* [Your assignment]
Omit all pictures. Reproduce exactly the lines from the first line of the records below through the line with "Task: Dismiss the".
- - -
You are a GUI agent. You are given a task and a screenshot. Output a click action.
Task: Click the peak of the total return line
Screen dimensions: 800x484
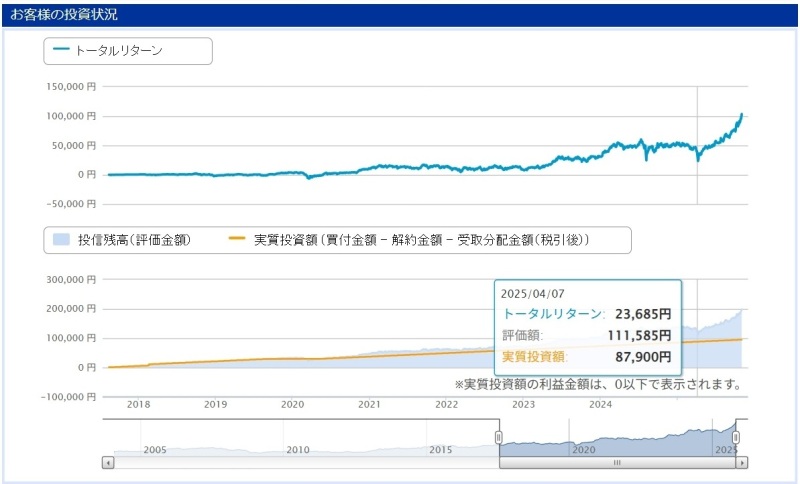point(742,114)
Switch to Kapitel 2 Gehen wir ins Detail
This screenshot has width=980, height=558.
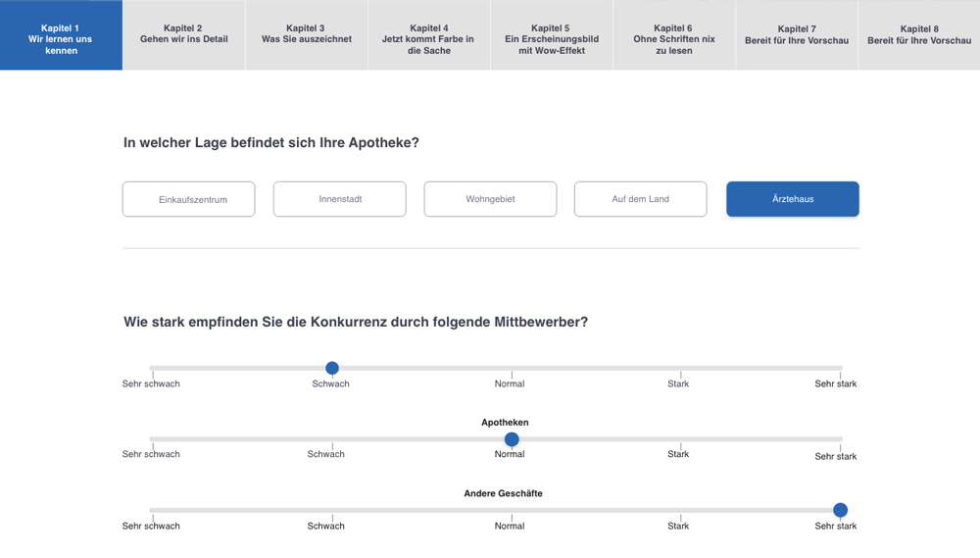[x=184, y=35]
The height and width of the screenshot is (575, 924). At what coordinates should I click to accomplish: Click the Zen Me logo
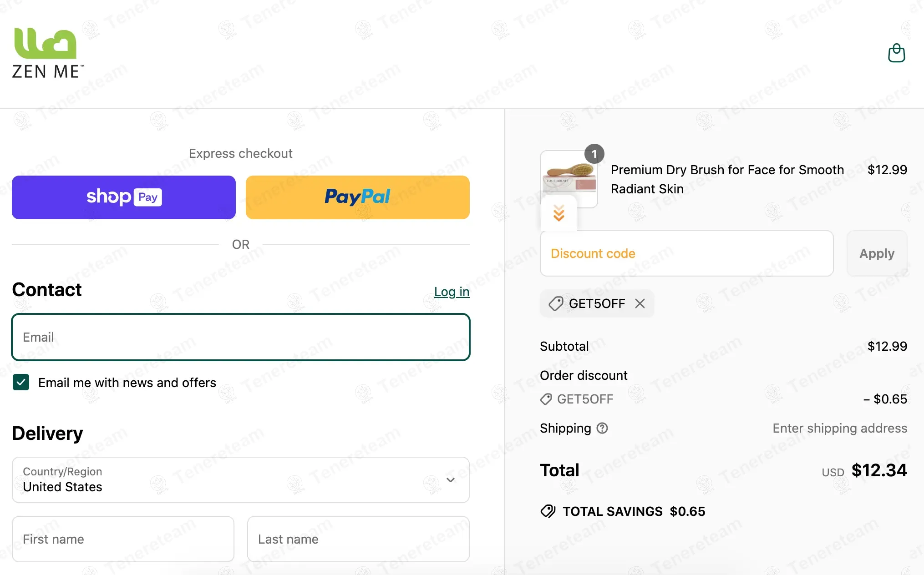pos(48,53)
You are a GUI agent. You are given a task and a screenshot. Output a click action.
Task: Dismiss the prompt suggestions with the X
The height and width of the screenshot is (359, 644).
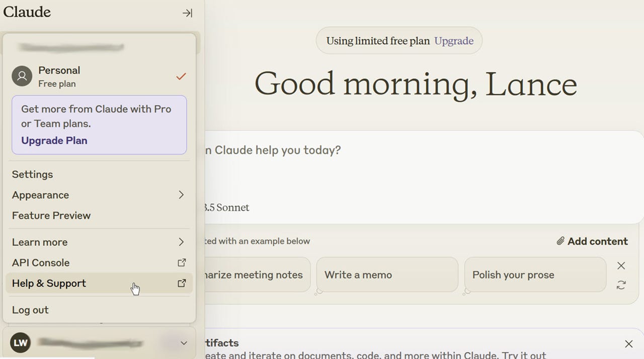(x=621, y=265)
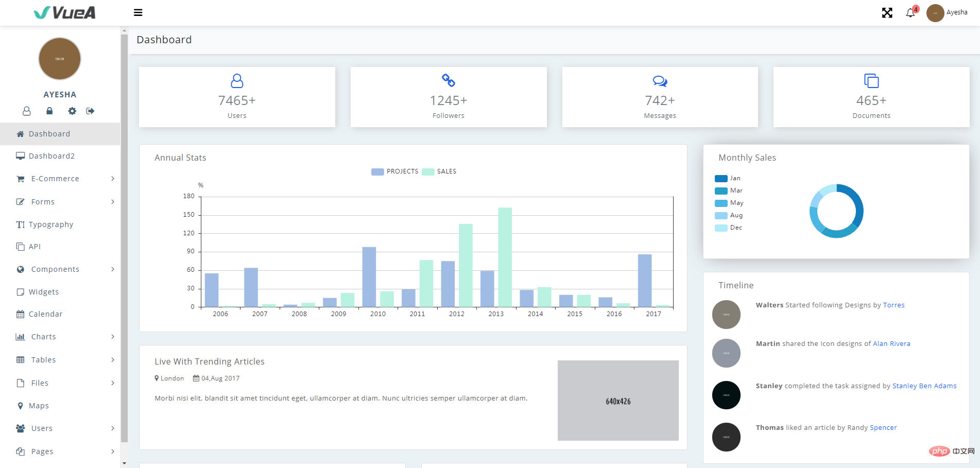Click the 640x426 article thumbnail image

618,401
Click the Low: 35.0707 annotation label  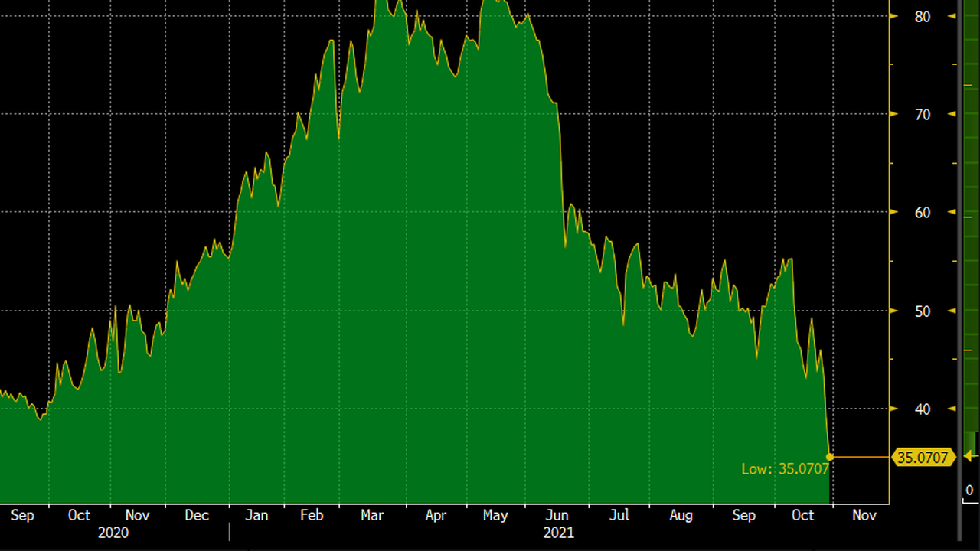coord(785,468)
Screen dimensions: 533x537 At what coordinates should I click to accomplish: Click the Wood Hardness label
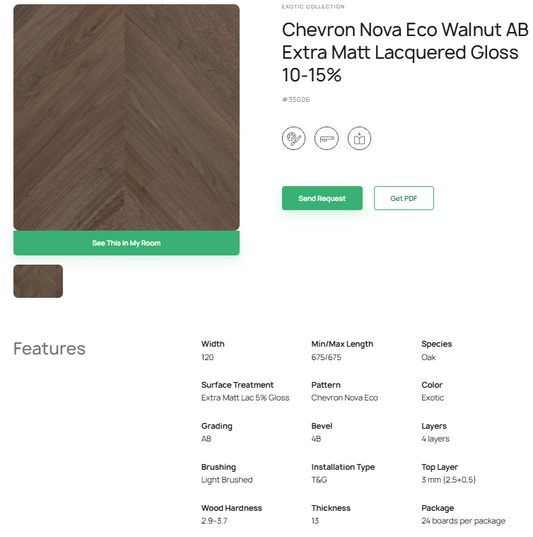(232, 508)
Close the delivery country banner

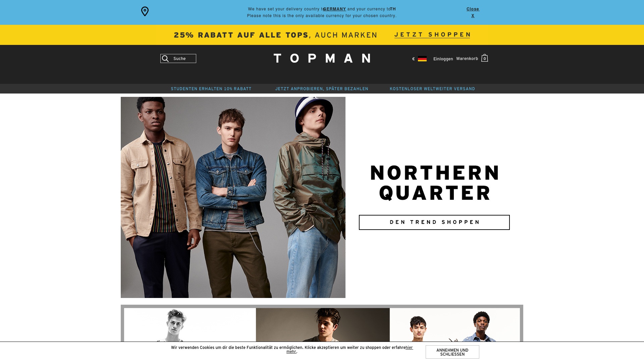tap(473, 12)
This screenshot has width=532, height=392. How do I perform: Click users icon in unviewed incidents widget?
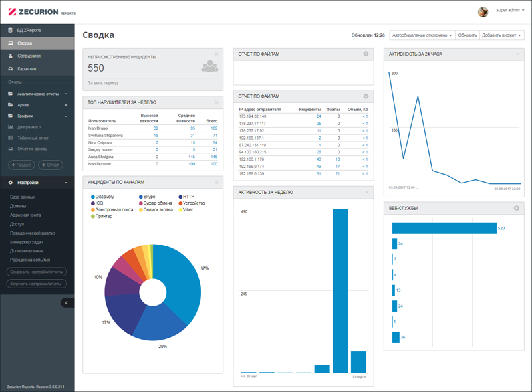(209, 66)
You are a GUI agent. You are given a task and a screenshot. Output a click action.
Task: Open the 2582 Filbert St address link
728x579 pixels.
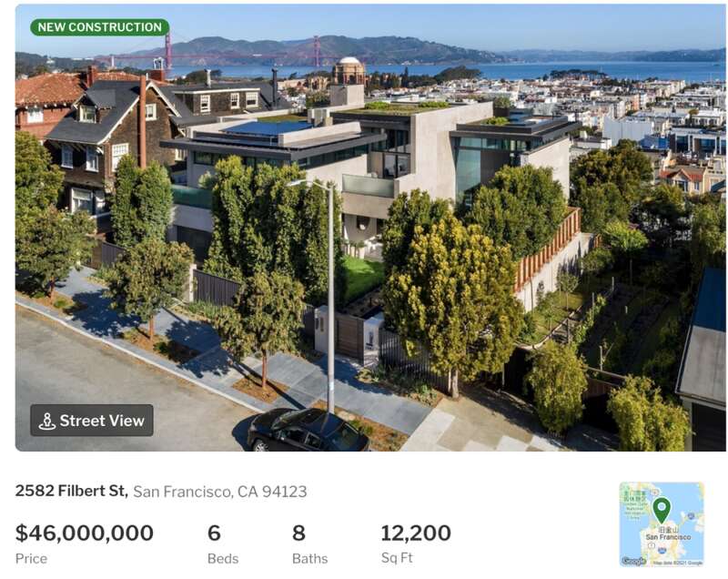[71, 491]
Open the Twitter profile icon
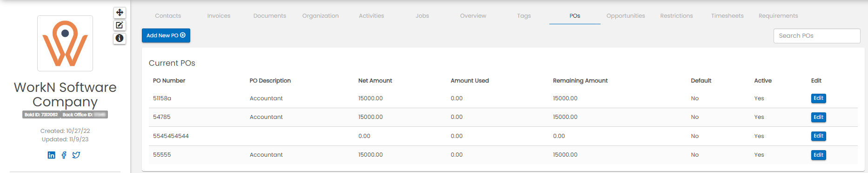Screen dimensions: 868x173 [x=76, y=155]
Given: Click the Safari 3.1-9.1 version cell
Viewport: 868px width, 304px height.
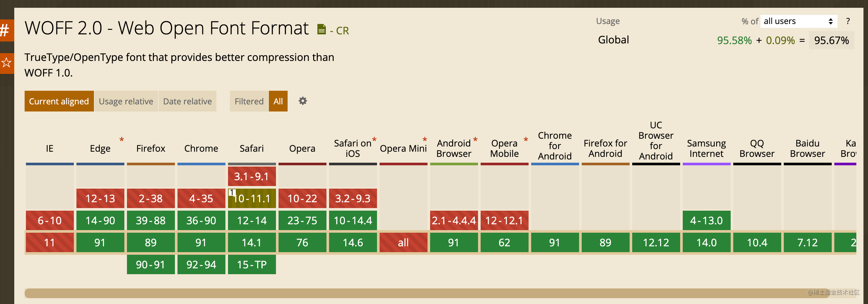Looking at the screenshot, I should tap(252, 176).
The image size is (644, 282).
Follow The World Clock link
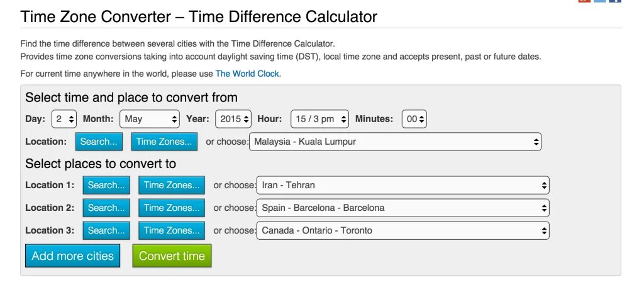(x=248, y=74)
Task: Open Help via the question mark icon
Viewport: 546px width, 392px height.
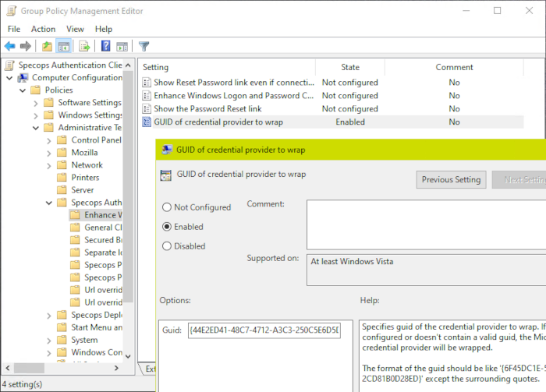Action: (105, 46)
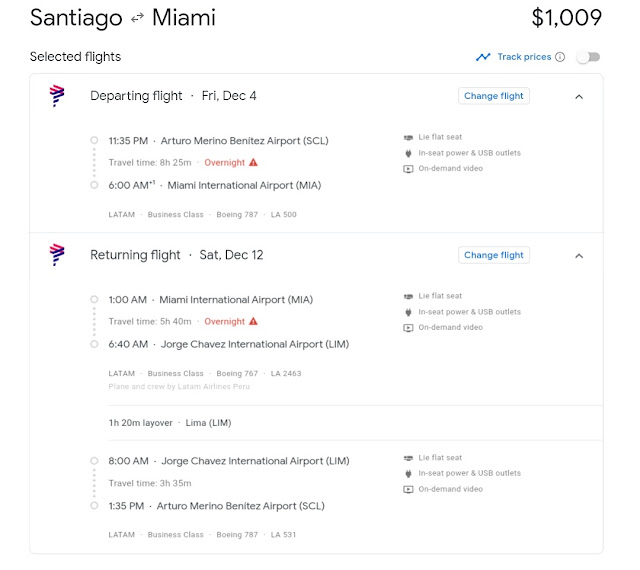The height and width of the screenshot is (570, 640).
Task: Click the Santiago Miami round-trip arrows icon
Action: tap(138, 17)
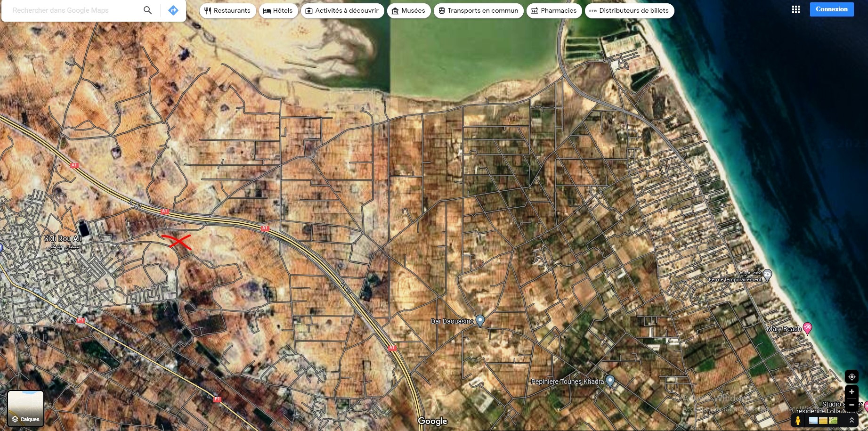Zoom in with the plus button
The image size is (868, 431).
(x=852, y=392)
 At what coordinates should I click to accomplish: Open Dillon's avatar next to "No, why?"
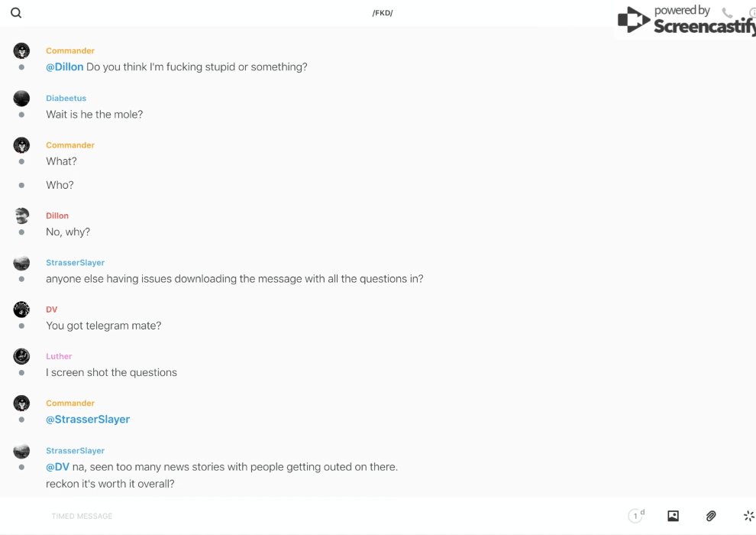point(21,216)
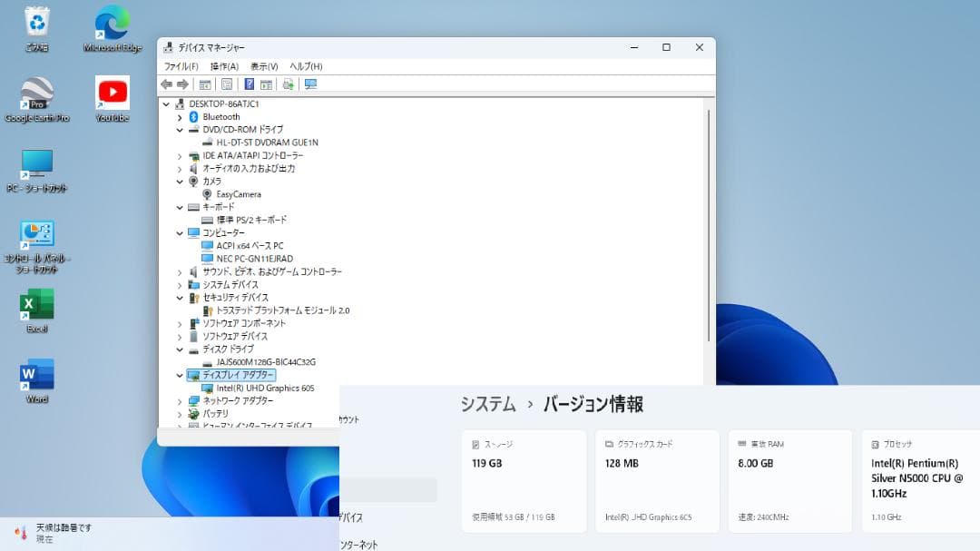This screenshot has height=551, width=980.
Task: Open Properties using the properties toolbar icon
Action: tap(227, 84)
- - -
* [Answer]
You are a GUI agent. You are given a task and a screenshot. Output a click action.
Task: Click the peak of the total return line
Screen dimensions: 800x484
point(742,114)
Switch to Kapitel 2 Gehen wir ins Detail
This screenshot has width=980, height=558.
[x=184, y=35]
The height and width of the screenshot is (575, 924). At what coordinates should I click to accomplish: Click the Zen Me logo
pos(48,53)
You are a GUI agent. You are given a task and a screenshot. Output a click action.
Task: Dismiss the prompt suggestions with the X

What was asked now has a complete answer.